Or get our iPad out.

Exactly. That kind of ear development suffers because of fake books. I actually apologized to Nat Adderley for recording his “Work Song” incorrectly. [Sings wrong bridge, then right bridge] Nat said, “Hey, I get the royalties anyway, it doesn’t matter—do what you want with it.” But there are countless examples of that [people recording wrong versions of tunes] out there.

8. Count Basie Orchestra
“Bugle Call Rag” (The National Jazz Museum of Harlem Presents the Savory Collection, Volume 2, Mosaic). Basie, piano; Lester Young, tenor saxophone; Harry Edison, trumpet; Buck Clayton, trumpet; Freddie Green, guitar; Walter Page, bass; Jo Jones, drums; others. Recorded in 1940.

BEFORE: [Again, listens quietly to entire track] Is that Basie? And is that Lester?

Yes, it’s from the Savory Collection, the acetates that they recently released.

Wow, that band. When I was playing with the band, we had a gig at the Montreux Jazz Festival and there was some time after the soundcheck and before the performance. In the lobby of the hall in the casino back then, they used to have a lot of vendors, selling records and so on. Freddie Green was hanging around, so I asked him if I were to buy an old Count Basie record, what would it be. There was a collection that Freddie pointed out that had the different arrangers on there. I was writing a bit for the band at that time. I wanted to learn more about the history with Eddie Durham, Buck Clayton … Freddie was particularly hot on Eddie Durham. This was the sound that he wanted to direct me to—this era of the band. That was just spectacular. That was unmistakably Basie.

9. Duke Ellington/Charles Mingus/Max Roach
“Switch Blade” (Money Jungle, United Artists). Ellington, piano; Mingus, bass; Roach, drums. Recorded in 1962.

BEFORE: [Again, listens quietly to entire track] That’s Mingus. Is this the record he did with Duke and Max?

Yes, that’s right.

It’s amazing. The person who blows my mind the most on this is Duke. He sounds like, well, Duke, but he shows other influences that you don’t normally hear.

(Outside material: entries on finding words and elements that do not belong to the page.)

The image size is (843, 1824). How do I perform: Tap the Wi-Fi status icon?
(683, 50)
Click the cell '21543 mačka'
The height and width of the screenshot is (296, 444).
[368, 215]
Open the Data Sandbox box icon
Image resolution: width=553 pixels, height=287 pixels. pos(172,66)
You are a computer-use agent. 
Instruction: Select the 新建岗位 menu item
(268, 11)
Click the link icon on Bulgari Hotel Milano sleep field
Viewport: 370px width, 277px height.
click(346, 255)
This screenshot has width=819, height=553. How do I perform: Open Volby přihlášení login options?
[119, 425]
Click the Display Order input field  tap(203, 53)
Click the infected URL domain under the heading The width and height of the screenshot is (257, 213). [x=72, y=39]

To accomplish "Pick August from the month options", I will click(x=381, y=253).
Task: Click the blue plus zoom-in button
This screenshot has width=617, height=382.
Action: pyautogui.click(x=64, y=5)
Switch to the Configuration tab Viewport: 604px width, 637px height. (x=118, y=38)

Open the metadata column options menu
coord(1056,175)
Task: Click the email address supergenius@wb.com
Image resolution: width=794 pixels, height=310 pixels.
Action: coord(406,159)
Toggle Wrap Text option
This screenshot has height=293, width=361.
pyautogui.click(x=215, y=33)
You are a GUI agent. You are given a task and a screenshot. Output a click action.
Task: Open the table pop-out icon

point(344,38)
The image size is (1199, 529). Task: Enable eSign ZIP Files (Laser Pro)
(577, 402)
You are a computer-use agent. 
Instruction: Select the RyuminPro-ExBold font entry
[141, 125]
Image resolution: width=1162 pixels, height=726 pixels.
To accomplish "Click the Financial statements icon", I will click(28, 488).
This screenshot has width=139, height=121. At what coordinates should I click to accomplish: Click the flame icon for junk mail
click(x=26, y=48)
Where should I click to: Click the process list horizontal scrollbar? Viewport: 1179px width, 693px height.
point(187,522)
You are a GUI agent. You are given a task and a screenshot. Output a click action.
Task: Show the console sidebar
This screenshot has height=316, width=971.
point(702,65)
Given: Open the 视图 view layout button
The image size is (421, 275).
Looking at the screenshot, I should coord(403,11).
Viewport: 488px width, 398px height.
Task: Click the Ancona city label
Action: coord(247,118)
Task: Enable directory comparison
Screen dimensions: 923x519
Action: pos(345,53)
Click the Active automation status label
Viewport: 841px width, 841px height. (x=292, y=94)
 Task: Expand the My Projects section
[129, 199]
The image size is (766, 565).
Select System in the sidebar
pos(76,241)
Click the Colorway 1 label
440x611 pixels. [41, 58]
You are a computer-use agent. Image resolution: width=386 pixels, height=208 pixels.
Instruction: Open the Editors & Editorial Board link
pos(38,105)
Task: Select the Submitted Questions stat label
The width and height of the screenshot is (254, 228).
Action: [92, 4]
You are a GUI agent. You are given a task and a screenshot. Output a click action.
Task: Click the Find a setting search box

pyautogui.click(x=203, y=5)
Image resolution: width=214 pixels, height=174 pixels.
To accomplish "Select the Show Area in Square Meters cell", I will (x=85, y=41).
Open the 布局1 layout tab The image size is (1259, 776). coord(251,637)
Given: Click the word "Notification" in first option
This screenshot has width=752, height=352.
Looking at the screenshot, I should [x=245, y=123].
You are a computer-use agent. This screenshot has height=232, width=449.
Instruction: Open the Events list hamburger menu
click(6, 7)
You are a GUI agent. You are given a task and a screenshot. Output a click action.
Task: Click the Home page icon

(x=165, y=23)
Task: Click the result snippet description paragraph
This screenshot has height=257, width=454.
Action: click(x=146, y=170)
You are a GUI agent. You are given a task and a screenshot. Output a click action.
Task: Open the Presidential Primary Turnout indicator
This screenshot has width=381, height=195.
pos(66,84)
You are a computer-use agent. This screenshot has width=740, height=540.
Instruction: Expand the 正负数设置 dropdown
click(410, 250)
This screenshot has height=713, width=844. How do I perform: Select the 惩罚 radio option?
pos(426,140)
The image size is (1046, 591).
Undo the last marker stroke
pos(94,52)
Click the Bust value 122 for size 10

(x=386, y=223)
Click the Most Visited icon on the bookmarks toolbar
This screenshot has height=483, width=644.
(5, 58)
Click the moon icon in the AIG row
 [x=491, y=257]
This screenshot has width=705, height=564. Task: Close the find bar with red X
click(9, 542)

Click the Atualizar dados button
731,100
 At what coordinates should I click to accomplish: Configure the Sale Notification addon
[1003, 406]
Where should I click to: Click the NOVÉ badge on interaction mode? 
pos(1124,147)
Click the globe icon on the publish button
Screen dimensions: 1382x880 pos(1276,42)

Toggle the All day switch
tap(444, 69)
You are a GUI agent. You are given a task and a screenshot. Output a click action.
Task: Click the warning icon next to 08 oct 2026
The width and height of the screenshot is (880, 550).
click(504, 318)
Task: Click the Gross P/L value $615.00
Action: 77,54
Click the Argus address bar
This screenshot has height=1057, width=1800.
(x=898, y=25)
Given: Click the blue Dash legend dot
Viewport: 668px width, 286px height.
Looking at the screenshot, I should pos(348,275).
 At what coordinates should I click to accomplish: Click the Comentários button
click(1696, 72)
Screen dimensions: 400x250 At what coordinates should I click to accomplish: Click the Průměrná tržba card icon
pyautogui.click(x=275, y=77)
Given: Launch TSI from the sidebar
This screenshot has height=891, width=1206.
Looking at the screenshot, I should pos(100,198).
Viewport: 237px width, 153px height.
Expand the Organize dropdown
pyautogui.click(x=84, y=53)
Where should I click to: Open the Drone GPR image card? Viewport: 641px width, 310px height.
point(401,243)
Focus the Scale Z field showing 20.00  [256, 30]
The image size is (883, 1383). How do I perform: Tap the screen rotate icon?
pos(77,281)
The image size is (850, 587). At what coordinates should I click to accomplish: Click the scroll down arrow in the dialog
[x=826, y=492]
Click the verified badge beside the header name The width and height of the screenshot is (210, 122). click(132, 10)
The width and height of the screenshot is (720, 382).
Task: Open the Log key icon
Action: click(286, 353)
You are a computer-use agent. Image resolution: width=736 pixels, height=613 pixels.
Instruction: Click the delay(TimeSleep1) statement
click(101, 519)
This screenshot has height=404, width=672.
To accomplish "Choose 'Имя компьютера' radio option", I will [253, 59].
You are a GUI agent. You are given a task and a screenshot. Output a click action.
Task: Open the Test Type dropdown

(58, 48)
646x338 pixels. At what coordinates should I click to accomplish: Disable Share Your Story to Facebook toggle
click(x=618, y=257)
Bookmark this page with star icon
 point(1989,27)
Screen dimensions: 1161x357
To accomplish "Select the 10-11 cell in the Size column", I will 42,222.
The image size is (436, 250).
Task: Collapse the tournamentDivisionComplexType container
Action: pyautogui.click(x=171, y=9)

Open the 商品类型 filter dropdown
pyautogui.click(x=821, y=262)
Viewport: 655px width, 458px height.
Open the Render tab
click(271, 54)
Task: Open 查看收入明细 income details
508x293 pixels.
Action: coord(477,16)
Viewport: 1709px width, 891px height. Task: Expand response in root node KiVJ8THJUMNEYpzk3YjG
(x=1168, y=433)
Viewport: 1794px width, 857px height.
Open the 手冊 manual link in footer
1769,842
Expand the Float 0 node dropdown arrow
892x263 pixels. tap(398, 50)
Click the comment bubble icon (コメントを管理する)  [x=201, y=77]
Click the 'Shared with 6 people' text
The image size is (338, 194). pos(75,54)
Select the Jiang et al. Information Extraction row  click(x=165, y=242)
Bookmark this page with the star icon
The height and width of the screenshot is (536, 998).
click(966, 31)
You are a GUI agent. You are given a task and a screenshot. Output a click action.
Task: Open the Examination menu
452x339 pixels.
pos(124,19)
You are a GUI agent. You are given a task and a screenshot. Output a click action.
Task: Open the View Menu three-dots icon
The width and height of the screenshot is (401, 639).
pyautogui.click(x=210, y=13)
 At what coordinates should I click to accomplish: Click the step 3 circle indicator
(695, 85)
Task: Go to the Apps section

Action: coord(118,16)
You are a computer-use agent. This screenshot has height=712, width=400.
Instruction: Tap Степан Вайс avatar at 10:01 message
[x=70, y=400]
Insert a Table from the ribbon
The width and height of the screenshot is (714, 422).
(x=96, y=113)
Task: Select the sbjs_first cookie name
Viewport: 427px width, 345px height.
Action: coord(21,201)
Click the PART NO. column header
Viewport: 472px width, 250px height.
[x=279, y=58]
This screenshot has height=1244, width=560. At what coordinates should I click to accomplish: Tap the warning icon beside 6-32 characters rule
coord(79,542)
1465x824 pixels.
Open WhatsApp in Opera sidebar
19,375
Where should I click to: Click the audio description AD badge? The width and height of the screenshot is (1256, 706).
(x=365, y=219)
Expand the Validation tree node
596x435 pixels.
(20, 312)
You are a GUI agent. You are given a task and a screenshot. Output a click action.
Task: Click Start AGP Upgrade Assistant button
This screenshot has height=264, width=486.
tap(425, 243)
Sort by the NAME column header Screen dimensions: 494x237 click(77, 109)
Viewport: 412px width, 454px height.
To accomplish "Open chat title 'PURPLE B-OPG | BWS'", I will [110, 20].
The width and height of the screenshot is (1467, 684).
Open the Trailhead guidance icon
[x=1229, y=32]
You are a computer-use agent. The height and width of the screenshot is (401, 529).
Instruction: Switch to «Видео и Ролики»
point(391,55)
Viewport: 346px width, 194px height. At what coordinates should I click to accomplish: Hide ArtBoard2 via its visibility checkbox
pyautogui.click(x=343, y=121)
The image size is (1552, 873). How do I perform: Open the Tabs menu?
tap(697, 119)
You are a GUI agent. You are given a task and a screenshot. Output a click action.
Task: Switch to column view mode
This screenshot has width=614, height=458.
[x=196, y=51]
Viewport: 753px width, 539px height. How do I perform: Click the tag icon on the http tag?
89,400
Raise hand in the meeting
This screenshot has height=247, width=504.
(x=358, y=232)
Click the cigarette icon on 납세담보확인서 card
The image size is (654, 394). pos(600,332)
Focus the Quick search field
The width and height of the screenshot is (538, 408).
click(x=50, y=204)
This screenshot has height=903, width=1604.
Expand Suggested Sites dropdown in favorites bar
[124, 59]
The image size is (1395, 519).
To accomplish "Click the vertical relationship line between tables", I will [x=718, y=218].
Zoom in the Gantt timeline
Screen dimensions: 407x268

I haven’t heard this in a long time.

This is an alternate take of “Switch Blade,” which must have referred to the famed incident where he [Mingus] held a knife on Juan Tizol backstage and that was the reason for him getting fired [from Ellington’s band in 1953; in other versions of the story, Tizol had the knife and Mingus had either a curtain rod or a fire axe]. For so many years, people would say that this record really doesn’t work, that they didn’t get along, it’s a non-cohesive record, but it’s a great record, if much maligned.

This is an example of that thing we were talking about earlier, where maybe the beat doesn’t line up to everybody’s satisfaction, but collectively as a presentation, it’s killing.

If I were the emperor of the universe, I’d wonder if Duke could have made more records with different people, because it does bring out a different side to him. The same thing could have been said of Louis Armstrong. Did you ever get to hear Mingus?

I did. A couple times. It was in his later years. You experience hearing loss as an older human being. It’s something that happens to all of us. When bass players get older, they don’t hear the instrument as well within the context of the band, so they turn the volume up. Which is why Milt Hinton played at a higher volume later. Ray Brown too. That was the case with Mingus when I heard him. The kind of sound you hear on this record, where it’s wholesome and organic, it’s so recognizable as Mingus, that part was unfortunately gone. But his energy was the same.

I always wonder about how you bassists are the only ones at ear level to the cymbals and that you’re getting all that damage. And you’re right that almost every elderly bass player I’ve ever worked with has had problems with their hearing and they’ve had to crank the amp up. Milt was gracious and always asked, “Am I playing too loud? I need you to be honest, because if I am, I’ll turn it down.”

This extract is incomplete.